Start

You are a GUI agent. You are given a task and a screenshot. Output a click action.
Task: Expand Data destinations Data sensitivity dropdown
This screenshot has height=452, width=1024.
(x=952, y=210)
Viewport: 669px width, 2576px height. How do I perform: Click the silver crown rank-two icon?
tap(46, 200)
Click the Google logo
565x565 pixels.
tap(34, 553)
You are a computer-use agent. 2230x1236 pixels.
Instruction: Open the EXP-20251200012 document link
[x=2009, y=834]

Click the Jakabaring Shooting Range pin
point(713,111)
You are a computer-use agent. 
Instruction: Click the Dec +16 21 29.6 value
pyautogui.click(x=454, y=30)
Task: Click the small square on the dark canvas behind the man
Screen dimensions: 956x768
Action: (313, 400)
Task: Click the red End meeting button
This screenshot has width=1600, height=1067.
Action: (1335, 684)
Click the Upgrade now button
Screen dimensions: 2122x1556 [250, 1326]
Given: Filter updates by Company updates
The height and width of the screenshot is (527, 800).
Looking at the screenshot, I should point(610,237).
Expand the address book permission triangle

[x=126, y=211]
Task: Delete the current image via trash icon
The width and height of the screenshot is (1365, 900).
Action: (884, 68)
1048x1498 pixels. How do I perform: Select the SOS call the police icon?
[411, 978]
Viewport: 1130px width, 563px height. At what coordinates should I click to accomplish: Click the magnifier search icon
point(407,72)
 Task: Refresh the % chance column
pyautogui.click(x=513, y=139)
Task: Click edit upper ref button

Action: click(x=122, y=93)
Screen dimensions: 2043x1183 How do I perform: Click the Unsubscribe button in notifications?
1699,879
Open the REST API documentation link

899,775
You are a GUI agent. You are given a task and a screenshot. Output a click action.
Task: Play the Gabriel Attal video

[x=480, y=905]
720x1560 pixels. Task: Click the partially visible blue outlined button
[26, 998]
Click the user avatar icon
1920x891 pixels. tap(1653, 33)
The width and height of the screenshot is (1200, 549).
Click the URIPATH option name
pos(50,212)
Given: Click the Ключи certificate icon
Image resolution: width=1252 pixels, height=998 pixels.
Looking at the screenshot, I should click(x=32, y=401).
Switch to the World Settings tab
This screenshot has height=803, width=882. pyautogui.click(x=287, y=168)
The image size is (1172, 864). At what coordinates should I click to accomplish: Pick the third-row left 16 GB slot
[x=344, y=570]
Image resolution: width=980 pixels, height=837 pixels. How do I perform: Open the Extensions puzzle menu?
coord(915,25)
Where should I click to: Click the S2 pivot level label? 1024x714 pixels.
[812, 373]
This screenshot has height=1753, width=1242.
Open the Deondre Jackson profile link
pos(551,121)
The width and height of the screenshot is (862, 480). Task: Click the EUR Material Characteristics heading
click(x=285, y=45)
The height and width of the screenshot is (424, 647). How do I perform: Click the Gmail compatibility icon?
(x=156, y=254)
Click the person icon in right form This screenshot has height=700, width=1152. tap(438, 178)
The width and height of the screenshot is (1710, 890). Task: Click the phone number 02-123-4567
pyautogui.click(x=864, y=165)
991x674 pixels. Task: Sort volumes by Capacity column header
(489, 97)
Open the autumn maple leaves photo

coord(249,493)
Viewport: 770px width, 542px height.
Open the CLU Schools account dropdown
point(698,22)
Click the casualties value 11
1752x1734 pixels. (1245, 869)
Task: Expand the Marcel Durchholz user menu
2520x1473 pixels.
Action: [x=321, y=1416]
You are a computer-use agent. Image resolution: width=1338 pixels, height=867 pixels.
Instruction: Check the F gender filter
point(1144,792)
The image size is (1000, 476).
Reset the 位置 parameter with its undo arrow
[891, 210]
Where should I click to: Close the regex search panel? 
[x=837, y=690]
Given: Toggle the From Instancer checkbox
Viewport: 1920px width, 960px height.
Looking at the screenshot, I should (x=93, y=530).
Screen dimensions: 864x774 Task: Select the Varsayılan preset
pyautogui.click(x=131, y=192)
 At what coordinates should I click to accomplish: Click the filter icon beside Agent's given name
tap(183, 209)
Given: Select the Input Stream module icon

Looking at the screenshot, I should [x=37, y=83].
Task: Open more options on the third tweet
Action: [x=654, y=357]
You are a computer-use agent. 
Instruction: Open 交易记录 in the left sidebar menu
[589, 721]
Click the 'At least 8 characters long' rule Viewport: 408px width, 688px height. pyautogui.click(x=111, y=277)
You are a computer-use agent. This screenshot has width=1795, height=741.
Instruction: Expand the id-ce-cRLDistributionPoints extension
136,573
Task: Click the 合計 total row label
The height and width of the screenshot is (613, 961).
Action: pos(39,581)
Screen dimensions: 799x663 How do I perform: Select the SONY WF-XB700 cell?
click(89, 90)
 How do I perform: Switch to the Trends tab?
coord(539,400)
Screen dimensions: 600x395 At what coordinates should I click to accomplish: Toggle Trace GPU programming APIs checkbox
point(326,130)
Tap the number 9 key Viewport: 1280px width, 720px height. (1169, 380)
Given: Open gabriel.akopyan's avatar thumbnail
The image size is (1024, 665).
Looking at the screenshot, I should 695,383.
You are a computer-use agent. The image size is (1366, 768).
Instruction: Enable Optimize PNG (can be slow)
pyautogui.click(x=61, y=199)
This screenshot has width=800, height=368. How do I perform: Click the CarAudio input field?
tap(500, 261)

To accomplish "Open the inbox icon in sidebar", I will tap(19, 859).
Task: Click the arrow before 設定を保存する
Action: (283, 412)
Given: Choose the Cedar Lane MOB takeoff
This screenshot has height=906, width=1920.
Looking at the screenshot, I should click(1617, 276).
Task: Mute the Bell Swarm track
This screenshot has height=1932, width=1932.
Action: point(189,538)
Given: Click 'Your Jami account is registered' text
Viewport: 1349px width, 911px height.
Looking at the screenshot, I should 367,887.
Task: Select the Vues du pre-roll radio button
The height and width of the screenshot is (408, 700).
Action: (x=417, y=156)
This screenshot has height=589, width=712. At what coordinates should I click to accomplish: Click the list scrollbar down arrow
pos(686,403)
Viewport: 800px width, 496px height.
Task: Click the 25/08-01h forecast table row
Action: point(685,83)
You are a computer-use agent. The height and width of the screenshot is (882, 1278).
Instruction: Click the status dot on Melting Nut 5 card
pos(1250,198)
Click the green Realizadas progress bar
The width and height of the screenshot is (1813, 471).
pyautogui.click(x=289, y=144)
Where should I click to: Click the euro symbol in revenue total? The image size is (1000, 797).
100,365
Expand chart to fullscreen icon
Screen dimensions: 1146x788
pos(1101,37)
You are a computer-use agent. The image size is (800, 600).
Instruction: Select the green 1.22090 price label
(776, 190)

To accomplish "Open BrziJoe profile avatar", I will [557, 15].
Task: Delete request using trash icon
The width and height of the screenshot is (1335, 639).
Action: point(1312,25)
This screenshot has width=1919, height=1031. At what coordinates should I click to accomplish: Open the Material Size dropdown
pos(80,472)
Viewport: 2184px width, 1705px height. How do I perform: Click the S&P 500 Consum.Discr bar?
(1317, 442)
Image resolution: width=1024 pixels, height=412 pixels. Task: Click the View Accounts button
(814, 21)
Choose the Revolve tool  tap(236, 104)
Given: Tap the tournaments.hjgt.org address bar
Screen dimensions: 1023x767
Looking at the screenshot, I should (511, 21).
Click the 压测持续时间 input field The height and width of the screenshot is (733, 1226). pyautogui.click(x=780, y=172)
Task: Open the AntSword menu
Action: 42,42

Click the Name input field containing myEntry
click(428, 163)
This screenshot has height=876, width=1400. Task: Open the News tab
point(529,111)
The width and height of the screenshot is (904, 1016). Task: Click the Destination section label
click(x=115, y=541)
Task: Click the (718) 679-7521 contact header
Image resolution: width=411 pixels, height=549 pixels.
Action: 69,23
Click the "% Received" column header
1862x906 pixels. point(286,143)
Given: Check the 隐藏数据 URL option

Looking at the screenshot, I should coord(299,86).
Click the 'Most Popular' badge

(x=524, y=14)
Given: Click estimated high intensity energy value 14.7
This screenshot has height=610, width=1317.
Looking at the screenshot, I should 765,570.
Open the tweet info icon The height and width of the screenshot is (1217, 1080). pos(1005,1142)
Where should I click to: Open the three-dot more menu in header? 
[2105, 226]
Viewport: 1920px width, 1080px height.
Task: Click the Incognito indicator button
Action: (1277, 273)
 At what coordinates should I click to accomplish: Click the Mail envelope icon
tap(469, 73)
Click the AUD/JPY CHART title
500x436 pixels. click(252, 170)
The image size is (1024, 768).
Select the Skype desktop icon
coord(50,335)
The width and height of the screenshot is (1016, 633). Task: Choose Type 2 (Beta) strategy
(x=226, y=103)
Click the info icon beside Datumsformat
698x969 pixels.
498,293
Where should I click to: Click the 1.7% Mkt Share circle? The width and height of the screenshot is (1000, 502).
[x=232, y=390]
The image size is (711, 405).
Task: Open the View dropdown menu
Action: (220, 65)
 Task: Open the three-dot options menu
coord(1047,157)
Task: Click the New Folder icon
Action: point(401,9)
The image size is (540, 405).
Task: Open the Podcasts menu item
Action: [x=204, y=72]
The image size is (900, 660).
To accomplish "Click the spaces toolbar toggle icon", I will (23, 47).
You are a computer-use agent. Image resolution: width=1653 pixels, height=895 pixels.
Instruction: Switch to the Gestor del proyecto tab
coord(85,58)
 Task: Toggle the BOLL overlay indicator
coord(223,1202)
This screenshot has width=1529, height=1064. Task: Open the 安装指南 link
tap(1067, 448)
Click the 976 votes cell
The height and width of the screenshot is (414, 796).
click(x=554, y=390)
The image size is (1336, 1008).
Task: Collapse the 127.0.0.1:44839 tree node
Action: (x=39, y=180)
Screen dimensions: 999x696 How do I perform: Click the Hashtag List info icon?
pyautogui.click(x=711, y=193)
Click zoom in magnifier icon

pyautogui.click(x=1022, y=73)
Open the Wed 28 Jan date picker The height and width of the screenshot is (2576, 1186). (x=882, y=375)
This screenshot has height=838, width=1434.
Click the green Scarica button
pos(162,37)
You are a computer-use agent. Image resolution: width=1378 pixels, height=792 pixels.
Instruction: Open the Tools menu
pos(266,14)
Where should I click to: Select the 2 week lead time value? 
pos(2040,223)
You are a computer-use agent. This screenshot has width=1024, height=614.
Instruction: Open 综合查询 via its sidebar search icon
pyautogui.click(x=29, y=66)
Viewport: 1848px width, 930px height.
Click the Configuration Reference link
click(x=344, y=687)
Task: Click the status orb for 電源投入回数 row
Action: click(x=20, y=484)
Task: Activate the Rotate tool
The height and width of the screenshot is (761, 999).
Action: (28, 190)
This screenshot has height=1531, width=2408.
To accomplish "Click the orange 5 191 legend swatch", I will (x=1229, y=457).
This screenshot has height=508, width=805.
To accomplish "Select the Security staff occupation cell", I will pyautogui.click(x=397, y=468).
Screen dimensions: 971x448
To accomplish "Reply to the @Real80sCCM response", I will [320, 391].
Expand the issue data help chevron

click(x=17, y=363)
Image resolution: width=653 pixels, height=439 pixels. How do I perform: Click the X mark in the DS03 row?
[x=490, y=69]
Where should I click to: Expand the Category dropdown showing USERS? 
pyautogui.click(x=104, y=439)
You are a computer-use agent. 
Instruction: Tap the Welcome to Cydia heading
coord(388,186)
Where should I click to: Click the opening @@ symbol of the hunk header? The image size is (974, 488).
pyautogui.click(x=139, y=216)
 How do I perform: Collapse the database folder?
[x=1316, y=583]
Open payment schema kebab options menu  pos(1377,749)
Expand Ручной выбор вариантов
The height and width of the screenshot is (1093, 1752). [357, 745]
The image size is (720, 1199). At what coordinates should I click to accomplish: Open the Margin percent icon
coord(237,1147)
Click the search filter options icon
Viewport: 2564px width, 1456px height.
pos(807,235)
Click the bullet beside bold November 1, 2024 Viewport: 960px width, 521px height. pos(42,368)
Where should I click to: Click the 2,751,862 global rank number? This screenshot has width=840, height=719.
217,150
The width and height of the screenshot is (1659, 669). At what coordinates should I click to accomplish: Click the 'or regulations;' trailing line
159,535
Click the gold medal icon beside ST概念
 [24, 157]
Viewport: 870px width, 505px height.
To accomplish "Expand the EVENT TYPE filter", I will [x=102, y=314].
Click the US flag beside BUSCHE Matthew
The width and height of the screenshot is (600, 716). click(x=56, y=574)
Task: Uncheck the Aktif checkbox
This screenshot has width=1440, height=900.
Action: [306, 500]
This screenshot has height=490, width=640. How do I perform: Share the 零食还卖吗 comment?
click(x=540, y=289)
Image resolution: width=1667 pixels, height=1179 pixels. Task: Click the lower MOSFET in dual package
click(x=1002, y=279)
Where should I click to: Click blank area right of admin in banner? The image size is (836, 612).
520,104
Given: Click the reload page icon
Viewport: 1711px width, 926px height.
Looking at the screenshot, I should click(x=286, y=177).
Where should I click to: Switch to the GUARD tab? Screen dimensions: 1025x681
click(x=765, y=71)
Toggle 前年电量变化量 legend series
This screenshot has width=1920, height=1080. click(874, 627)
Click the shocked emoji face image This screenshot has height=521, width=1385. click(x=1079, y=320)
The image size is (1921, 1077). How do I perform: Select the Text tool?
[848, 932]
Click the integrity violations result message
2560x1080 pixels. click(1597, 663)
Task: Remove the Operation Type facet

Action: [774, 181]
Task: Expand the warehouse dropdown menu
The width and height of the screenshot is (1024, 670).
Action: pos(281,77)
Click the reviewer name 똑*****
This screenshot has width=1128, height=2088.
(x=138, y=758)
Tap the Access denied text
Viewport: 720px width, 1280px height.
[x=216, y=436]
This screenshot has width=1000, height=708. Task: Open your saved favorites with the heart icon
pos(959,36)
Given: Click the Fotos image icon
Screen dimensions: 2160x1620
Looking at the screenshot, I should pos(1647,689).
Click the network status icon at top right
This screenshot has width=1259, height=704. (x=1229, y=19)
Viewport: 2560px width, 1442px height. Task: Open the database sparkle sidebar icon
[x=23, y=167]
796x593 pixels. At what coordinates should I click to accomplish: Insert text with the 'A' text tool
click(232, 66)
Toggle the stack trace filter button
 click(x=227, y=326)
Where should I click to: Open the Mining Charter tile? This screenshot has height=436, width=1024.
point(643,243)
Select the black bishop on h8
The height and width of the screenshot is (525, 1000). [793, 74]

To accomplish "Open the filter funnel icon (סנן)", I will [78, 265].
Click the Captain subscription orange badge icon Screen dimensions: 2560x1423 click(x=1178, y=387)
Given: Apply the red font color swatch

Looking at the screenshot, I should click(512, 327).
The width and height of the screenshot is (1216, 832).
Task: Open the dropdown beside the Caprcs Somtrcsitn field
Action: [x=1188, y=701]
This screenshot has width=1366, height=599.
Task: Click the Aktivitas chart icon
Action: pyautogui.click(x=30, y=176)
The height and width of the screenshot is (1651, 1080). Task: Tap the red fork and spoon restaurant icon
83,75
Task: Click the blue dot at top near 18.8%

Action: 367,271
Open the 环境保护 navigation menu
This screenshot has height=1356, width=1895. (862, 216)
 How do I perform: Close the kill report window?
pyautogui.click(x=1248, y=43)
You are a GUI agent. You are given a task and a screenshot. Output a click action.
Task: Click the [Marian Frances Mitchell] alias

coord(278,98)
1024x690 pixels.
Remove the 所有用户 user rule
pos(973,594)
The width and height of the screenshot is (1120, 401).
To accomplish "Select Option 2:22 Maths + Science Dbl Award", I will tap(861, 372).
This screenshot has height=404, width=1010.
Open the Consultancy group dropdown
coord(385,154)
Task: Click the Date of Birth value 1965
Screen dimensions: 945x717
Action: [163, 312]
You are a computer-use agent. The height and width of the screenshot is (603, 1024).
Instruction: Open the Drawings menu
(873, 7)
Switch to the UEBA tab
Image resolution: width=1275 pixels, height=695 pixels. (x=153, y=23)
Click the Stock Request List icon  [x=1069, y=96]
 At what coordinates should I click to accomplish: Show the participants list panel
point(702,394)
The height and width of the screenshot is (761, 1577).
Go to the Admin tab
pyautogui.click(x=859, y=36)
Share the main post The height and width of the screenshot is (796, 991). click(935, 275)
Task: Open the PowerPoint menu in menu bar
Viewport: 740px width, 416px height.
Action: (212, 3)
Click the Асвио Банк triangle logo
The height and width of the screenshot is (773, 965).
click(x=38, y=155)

End

Could you write out the entries from their start through the line containing "pos(50,212)" again, changing every "Instruction" to "Command" and leaving everything else as it is?

You are a GUI agent. You are given a task and a screenshot. Output a click action.
Task: Expand Data destinations Data sensitivity dropdown
This screenshot has height=452, width=1024.
(x=952, y=210)
Viewport: 669px width, 2576px height. How do I perform: Click the silver crown rank-two icon?
tap(46, 200)
Click the Google logo
565x565 pixels.
tap(34, 553)
You are a computer-use agent. 2230x1236 pixels.
Command: Open the EXP-20251200012 document link
[x=2009, y=834]

Click the Jakabaring Shooting Range pin
point(713,111)
You are a computer-use agent. 
Command: Click the Dec +16 21 29.6 value
pyautogui.click(x=454, y=30)
Task: Click the small square on the dark canvas behind the man
Screen dimensions: 956x768
Action: (313, 400)
Task: Click the red End meeting button
This screenshot has width=1600, height=1067.
Action: (1335, 684)
Click the Upgrade now button
Screen dimensions: 2122x1556 [250, 1326]
Given: Filter updates by Company updates
The height and width of the screenshot is (527, 800).
Looking at the screenshot, I should point(610,237).
Expand the address book permission triangle

[x=126, y=211]
Task: Delete the current image via trash icon
The width and height of the screenshot is (1365, 900).
Action: (884, 68)
1048x1498 pixels. How do I perform: Select the SOS call the police icon?
[411, 978]
Viewport: 1130px width, 563px height. At what coordinates should I click to accomplish: Click the magnifier search icon
point(407,72)
 Task: Refresh the % chance column
pyautogui.click(x=513, y=139)
Task: Click edit upper ref button

Action: click(x=122, y=93)
Screen dimensions: 2043x1183 How do I perform: Click the Unsubscribe button in notifications?
1699,879
Open the REST API documentation link

899,775
You are a GUI agent. You are given a task and a screenshot. Output a click action.
Task: Play the Gabriel Attal video

[x=480, y=905]
720x1560 pixels. Task: Click the partially visible blue outlined button
[26, 998]
Click the user avatar icon
1920x891 pixels. tap(1653, 33)
The width and height of the screenshot is (1200, 549).
Click the URIPATH option name
pos(50,212)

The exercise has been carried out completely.